BloguesRichard Martineau

L’affaire Boisclair: le vrai débat

PIERRE-ÉTIENNE PARADIS:

"Décidément, je n'y comprends rien à rien.

Jeudi dernier, M. Boisclair faisait plutôt bonne figure à l'émission Tout le monde en parle. Peu après avoir répondu candidement: «La réponse est oui» à une question concernant sa consommation de pot durant les années 90, M. Boisclair a même avoué être en faveur de la légalisation de cette substance. Les applaudissements fusaient de partout.

J'en conclus donc que le pot est de facto «légalisé» dans l´opinion publique québécoise, puisque les journalistes n´ont pas trouvé matière à scandale là-dedans.

Or maintenant que M. Boisclair a avoué avoir consommé de la cocaïne étant ministre, les médias s´emballent et on en fait tout un plat.

Pourtant, sur un plan légal, il n´y a aucune différence: les promesses de décriminalisation des gouvernements libéraux fédéraux qui se sont succédé s´étant soldées par un non-lieu, la possession de cannabis demeure encore aussi illégale et criminelle que la possession de coca.

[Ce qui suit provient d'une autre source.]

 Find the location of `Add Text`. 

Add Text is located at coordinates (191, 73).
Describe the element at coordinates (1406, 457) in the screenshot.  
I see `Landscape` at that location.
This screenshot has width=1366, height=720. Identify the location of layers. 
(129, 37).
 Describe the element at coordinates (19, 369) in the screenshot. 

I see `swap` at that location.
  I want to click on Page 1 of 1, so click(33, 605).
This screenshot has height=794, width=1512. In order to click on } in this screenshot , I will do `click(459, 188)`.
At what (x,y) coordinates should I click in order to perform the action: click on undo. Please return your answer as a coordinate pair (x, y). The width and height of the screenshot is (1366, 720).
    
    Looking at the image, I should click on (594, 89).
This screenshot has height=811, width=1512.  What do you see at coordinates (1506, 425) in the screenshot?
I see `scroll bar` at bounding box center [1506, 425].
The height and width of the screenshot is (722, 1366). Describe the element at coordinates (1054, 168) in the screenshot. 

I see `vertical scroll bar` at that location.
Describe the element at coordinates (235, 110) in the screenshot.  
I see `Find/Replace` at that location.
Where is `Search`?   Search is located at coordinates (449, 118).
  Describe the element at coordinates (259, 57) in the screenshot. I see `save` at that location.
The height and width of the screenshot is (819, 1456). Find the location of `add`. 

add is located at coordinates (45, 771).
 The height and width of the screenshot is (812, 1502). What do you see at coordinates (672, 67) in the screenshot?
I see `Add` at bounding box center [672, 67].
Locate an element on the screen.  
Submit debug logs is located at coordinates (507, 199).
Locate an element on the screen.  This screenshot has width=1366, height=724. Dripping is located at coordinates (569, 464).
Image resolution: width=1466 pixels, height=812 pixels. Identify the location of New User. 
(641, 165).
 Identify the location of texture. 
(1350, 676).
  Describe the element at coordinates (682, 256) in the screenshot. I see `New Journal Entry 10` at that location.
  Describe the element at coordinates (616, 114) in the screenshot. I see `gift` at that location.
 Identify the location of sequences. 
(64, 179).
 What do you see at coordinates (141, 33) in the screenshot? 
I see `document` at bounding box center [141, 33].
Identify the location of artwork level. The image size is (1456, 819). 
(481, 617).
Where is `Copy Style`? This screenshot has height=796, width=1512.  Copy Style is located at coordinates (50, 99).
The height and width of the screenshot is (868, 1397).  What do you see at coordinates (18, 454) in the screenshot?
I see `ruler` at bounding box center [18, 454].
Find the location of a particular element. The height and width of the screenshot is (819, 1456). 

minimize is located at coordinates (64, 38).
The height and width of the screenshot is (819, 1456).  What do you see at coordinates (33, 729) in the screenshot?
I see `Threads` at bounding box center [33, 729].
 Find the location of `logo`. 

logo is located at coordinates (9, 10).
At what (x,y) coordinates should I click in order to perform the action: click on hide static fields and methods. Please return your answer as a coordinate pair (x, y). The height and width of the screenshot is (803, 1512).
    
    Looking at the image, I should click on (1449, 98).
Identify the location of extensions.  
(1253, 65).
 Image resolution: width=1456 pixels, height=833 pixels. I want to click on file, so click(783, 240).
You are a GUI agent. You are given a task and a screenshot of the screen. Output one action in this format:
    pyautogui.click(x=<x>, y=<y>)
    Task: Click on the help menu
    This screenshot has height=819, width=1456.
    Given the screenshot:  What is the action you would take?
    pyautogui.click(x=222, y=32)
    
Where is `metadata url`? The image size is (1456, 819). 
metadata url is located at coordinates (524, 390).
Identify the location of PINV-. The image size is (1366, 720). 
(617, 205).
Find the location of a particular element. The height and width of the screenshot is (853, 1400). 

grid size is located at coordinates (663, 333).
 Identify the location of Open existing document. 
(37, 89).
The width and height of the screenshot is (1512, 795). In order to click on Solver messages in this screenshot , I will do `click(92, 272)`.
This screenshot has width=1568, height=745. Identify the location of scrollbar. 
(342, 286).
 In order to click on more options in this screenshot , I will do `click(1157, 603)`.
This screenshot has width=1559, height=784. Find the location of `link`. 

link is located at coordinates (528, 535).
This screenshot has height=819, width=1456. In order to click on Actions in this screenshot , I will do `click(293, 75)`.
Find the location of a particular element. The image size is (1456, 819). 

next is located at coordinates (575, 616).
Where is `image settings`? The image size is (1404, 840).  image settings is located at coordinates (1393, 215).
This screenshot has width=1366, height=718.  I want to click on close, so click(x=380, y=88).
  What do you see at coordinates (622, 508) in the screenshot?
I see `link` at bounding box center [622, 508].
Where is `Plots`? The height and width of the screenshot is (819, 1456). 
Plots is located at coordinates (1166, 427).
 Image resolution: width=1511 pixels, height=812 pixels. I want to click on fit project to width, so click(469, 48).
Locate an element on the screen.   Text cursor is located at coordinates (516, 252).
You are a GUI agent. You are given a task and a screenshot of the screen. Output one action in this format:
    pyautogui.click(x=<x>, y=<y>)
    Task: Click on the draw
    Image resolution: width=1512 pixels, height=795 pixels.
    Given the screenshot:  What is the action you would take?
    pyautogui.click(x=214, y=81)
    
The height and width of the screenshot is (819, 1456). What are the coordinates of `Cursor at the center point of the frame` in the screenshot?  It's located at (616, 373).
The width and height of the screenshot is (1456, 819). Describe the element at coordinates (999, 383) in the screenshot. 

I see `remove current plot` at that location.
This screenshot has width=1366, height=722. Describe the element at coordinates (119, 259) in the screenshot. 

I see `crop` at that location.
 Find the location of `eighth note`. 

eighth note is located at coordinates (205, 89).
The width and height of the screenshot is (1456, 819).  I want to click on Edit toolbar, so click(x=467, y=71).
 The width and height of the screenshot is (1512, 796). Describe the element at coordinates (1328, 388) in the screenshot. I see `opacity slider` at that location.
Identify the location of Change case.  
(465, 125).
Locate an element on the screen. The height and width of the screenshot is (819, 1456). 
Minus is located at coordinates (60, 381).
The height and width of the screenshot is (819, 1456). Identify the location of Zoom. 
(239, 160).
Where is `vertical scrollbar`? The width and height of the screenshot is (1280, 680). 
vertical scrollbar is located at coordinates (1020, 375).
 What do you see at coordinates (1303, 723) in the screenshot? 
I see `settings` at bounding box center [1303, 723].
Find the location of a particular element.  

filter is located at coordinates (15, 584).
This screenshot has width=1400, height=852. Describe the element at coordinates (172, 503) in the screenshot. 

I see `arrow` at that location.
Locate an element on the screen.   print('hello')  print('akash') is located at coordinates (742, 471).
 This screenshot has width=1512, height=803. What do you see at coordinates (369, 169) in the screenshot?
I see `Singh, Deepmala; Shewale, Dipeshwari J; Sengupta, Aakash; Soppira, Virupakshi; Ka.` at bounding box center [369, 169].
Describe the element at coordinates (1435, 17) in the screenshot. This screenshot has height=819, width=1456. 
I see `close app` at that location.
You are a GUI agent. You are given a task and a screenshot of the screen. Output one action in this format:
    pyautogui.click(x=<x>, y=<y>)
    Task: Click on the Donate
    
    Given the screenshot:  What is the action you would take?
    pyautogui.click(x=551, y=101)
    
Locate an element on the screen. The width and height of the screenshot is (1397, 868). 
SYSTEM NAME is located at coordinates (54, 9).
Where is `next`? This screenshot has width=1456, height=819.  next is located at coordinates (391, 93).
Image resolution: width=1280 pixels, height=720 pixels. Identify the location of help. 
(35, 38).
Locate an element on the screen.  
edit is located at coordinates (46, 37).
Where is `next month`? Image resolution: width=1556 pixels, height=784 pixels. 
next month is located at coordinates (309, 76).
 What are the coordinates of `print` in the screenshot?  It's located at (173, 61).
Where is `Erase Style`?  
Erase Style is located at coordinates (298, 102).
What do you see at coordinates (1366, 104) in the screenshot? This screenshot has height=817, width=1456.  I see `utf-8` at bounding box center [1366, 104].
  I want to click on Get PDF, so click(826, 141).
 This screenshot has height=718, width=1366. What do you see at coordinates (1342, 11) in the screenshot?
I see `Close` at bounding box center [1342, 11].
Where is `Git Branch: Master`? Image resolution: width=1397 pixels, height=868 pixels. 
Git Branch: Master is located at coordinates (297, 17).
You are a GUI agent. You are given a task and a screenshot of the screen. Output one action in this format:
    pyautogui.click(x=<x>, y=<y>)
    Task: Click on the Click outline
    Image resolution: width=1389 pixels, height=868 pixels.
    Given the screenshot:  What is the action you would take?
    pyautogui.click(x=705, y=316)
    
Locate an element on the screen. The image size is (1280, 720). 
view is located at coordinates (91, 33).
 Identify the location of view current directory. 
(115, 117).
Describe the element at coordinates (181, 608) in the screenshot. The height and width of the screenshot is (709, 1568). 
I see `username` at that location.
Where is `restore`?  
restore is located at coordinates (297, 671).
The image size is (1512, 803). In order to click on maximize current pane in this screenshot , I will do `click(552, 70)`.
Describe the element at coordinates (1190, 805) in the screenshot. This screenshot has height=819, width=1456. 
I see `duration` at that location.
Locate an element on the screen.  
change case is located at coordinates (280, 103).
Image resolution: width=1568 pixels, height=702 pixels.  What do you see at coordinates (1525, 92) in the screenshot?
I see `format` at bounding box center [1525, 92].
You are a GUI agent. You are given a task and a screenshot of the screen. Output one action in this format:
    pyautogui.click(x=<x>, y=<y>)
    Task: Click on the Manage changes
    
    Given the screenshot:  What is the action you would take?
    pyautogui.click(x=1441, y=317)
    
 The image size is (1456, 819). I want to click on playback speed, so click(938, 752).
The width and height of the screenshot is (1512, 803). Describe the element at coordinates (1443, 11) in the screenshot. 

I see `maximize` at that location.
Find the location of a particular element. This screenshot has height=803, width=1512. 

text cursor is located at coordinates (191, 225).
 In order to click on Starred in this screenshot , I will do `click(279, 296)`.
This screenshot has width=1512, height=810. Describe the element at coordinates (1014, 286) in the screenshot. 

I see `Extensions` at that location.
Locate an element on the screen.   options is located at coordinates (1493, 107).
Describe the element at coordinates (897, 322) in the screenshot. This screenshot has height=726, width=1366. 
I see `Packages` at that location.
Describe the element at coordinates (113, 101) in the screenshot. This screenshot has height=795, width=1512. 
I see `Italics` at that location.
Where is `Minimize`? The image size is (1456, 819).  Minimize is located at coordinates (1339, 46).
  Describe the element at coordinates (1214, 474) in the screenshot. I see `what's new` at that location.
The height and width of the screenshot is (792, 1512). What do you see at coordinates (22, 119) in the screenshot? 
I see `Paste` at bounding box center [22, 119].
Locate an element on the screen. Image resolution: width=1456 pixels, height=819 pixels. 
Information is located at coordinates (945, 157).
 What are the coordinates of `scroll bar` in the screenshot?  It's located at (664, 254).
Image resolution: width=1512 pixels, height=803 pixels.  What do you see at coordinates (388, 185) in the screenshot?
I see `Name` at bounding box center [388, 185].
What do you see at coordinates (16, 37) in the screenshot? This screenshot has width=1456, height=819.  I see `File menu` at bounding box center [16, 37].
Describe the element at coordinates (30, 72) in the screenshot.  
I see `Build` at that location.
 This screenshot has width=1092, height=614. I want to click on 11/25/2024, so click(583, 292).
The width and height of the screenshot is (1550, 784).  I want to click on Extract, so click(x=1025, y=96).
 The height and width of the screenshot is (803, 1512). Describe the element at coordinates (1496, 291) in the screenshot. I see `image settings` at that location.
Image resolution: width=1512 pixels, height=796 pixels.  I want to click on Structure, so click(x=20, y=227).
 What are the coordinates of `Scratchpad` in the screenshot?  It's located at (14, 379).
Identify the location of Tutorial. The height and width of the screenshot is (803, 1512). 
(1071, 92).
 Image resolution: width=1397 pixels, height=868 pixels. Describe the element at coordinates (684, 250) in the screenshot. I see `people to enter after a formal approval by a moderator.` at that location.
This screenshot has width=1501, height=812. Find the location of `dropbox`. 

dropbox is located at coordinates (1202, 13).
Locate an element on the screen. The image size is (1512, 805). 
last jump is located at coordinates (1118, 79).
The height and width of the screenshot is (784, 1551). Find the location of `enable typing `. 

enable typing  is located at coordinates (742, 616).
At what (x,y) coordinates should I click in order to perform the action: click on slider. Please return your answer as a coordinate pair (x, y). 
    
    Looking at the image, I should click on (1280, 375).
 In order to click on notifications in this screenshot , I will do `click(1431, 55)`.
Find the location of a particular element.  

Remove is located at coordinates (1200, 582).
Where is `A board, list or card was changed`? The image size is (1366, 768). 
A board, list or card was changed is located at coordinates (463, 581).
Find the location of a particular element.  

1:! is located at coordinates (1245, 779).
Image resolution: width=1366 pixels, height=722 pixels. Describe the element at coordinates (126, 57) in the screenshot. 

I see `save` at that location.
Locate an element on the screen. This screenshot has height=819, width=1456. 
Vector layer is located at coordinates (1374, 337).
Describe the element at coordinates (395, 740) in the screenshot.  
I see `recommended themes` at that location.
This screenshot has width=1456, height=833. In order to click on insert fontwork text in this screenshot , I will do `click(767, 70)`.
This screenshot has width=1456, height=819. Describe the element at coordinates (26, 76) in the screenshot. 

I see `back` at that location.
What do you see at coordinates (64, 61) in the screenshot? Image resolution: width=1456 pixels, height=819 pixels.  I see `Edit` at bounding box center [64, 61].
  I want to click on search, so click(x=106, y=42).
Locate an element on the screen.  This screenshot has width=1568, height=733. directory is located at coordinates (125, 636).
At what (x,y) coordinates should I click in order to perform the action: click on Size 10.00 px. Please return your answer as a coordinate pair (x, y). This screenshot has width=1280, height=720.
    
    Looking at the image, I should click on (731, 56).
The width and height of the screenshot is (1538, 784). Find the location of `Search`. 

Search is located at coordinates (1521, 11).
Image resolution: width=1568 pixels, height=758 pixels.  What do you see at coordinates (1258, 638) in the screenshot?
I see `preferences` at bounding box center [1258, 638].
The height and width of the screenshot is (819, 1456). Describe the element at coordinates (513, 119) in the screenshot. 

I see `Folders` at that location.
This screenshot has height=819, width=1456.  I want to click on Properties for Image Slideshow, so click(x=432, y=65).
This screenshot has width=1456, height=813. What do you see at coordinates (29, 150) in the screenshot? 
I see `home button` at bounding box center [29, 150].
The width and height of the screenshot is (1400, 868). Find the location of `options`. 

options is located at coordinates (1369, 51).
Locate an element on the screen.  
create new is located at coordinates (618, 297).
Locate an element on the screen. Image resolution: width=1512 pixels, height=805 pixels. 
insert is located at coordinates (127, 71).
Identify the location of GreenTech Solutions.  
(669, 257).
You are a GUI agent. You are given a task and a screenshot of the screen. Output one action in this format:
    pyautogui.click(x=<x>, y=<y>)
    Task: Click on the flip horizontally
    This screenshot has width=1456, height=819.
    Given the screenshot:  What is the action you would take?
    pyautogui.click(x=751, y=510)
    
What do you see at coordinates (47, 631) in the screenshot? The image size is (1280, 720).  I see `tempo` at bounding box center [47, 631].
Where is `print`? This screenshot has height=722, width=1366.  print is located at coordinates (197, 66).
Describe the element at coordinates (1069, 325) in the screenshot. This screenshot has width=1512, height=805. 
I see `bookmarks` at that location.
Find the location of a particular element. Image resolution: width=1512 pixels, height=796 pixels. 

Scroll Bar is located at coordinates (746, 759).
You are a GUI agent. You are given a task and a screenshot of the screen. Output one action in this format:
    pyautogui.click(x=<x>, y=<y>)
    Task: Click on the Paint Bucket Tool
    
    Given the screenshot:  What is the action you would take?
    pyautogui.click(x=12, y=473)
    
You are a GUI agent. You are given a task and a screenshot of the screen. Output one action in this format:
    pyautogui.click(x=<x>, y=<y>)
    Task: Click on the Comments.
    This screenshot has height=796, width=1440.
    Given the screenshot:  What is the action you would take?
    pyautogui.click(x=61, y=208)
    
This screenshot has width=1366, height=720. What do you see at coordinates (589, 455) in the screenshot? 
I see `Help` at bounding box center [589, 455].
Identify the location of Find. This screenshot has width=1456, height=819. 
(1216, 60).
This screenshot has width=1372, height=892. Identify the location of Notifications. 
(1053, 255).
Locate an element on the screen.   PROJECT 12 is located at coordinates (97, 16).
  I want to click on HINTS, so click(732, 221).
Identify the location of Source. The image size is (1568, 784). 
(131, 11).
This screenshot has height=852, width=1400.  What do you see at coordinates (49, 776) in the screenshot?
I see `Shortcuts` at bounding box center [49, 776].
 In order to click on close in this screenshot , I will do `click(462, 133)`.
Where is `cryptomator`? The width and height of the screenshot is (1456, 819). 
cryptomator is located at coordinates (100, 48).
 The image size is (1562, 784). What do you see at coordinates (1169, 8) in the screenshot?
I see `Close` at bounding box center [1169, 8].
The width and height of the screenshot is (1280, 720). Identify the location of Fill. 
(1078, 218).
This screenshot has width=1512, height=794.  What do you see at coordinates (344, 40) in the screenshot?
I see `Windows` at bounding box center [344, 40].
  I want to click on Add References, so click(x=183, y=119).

Or, au lieu de lancer un débat intelligent concernant l´éventuelle politique en matière de drogues d´un Québec souverain (qui ne serait donc plus à la remorque d´Ottawa), les petits journaleux de la convergence sont tout heureux de pouvoir enfin tripatouiller dans la vie privée d´un candidat ulcéré, et contribuent à entretenir des faussetés concernant les prétendus «dangers» de certaines substances contrôlées.

Le résultat est que nous avons des réponses idiotes à des questions tout aussi idiotes.

Il faudra effectivement «tirer la ligne» entre la vie privée et la vie publique des politiciens, comme le suggérait au Point l´animatrice Dominique Poirier, sans même prendre conscience de l´ironie de ses propos.

Ce que fait André Boisclair pendant ses week-ends de congé ne m´intéresse pas. En fait, la cocaïne entraîne une dépendance ni plus ni moins élevée que l´alcool (exception faite du crack), et la consommer, sous forme naturelle du moins, est autorisé pour certains peuples autochtones en vertu de dispositions des conventions internationales.

L´Organisation mondiale de la santé (OMS) a même suggéré en 1995 de reclassifier cette substance dans une catégorie moins restrictive, au grand dam des États-Unis, qui ont alors menacé d´arrêter de financer cet organisme dont la méthodologie scientifique est pourtant des plus rigoureuses.

Au moment où des milliers d´enfants au Québec sont bourrés d´amphétamines (le Ritalin), il serait grand temps de relancer le débat sur cette distinction absurde entre substances légales et substances criminelles.

J´espère à tout le moins que M. Boisclair aura les bons arguments pour suppléer à son exaspération."